-- Extracted information follows --

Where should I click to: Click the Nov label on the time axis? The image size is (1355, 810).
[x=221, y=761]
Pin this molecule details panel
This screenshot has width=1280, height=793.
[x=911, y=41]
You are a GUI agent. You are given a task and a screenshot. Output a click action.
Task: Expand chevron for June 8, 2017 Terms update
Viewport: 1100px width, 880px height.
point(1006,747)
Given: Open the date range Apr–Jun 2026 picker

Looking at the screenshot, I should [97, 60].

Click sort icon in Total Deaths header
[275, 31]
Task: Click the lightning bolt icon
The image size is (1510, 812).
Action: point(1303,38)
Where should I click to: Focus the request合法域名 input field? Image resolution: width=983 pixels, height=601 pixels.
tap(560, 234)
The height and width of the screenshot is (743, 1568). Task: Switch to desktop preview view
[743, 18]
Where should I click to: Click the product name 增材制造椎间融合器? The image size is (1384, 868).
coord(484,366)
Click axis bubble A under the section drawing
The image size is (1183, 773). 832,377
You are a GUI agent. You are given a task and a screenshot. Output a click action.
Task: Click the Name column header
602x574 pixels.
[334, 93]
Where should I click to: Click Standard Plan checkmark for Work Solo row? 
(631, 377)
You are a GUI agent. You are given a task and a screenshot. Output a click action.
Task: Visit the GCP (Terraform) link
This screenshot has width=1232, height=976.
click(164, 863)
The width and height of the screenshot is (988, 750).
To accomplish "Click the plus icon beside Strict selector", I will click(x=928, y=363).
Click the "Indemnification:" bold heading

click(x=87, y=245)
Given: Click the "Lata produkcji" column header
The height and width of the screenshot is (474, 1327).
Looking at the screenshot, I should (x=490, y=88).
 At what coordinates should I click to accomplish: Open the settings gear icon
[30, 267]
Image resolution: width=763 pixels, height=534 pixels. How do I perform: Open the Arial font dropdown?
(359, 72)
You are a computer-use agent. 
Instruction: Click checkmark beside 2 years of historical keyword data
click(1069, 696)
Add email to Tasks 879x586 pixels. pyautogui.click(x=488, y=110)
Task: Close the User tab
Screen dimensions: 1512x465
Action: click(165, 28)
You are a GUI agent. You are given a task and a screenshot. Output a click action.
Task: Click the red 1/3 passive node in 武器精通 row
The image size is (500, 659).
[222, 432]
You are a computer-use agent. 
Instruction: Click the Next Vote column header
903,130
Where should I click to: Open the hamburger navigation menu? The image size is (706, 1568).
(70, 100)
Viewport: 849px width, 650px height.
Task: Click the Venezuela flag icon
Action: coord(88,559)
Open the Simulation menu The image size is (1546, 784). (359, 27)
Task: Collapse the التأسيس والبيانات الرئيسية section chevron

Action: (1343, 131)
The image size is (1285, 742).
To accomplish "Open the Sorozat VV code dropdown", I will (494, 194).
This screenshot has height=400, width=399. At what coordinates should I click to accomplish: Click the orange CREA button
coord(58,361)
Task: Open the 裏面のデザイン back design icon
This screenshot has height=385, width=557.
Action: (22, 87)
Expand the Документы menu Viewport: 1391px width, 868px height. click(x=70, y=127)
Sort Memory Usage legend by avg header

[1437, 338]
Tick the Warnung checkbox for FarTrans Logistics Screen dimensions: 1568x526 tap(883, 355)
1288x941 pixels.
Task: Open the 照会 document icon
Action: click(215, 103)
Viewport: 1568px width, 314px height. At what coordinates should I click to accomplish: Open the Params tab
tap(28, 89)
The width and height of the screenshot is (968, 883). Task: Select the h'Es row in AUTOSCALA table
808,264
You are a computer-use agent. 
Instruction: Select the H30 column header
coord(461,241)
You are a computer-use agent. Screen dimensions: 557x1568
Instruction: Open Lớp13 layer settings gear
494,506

-- Extracted information concluded --

▶ [What you need to do]: Would you restate every record word for word?

▶ [Solution below]:
Where should I click to: Click the Nov label on the time axis? The image size is (1355, 810).
[x=221, y=761]
Pin this molecule details panel
This screenshot has width=1280, height=793.
[x=911, y=41]
You are a GUI agent. You are given a task and a screenshot. Output a click action.
Task: Expand chevron for June 8, 2017 Terms update
Viewport: 1100px width, 880px height.
point(1006,747)
Given: Open the date range Apr–Jun 2026 picker

Looking at the screenshot, I should [97, 60].

Click sort icon in Total Deaths header
[275, 31]
Task: Click the lightning bolt icon
The image size is (1510, 812).
Action: point(1303,38)
Where should I click to: Focus the request合法域名 input field? Image resolution: width=983 pixels, height=601 pixels.
tap(560, 234)
The height and width of the screenshot is (743, 1568). Task: Switch to desktop preview view
[743, 18]
Where should I click to: Click the product name 增材制造椎间融合器? The image size is (1384, 868).
coord(484,366)
Click axis bubble A under the section drawing
The image size is (1183, 773). 832,377
You are a GUI agent. You are given a task and a screenshot. Output a click action.
Task: Click the Name column header
602x574 pixels.
[334, 93]
Where should I click to: Click Standard Plan checkmark for Work Solo row? 
(631, 377)
You are a GUI agent. You are given a task and a screenshot. Output a click action.
Task: Visit the GCP (Terraform) link
This screenshot has width=1232, height=976.
click(164, 863)
The width and height of the screenshot is (988, 750).
To accomplish "Click the plus icon beside Strict selector", I will click(x=928, y=363).
Click the "Indemnification:" bold heading

click(x=87, y=245)
Given: Click the "Lata produkcji" column header
The height and width of the screenshot is (474, 1327).
Looking at the screenshot, I should (x=490, y=88).
 At what coordinates should I click to accomplish: Open the settings gear icon
[30, 267]
Image resolution: width=763 pixels, height=534 pixels. How do I perform: Open the Arial font dropdown?
(359, 72)
You are a computer-use agent. 
Instruction: Click checkmark beside 2 years of historical keyword data
click(1069, 696)
Add email to Tasks 879x586 pixels. pyautogui.click(x=488, y=110)
Task: Close the User tab
Screen dimensions: 1512x465
Action: click(165, 28)
You are a GUI agent. You are given a task and a screenshot. Output a click action.
Task: Click the red 1/3 passive node in 武器精通 row
The image size is (500, 659).
[222, 432]
You are a computer-use agent. 
Instruction: Click the Next Vote column header
903,130
Where should I click to: Open the hamburger navigation menu? The image size is (706, 1568).
(70, 100)
Viewport: 849px width, 650px height.
Task: Click the Venezuela flag icon
Action: coord(88,559)
Open the Simulation menu The image size is (1546, 784). (359, 27)
Task: Collapse the التأسيس والبيانات الرئيسية section chevron

Action: (1343, 131)
The image size is (1285, 742).
To accomplish "Open the Sorozat VV code dropdown", I will (494, 194).
This screenshot has height=400, width=399. At what coordinates should I click to accomplish: Click the orange CREA button
coord(58,361)
Task: Open the 裏面のデザイン back design icon
This screenshot has height=385, width=557.
Action: (22, 87)
Expand the Документы menu Viewport: 1391px width, 868px height. click(x=70, y=127)
Sort Memory Usage legend by avg header

[1437, 338]
Tick the Warnung checkbox for FarTrans Logistics Screen dimensions: 1568x526 tap(883, 355)
1288x941 pixels.
Task: Open the 照会 document icon
Action: click(215, 103)
Viewport: 1568px width, 314px height. At what coordinates should I click to accomplish: Open the Params tab
tap(28, 89)
The width and height of the screenshot is (968, 883). Task: Select the h'Es row in AUTOSCALA table
808,264
You are a computer-use agent. 
Instruction: Select the H30 column header
coord(461,241)
You are a computer-use agent. Screen dimensions: 557x1568
Instruction: Open Lớp13 layer settings gear
494,506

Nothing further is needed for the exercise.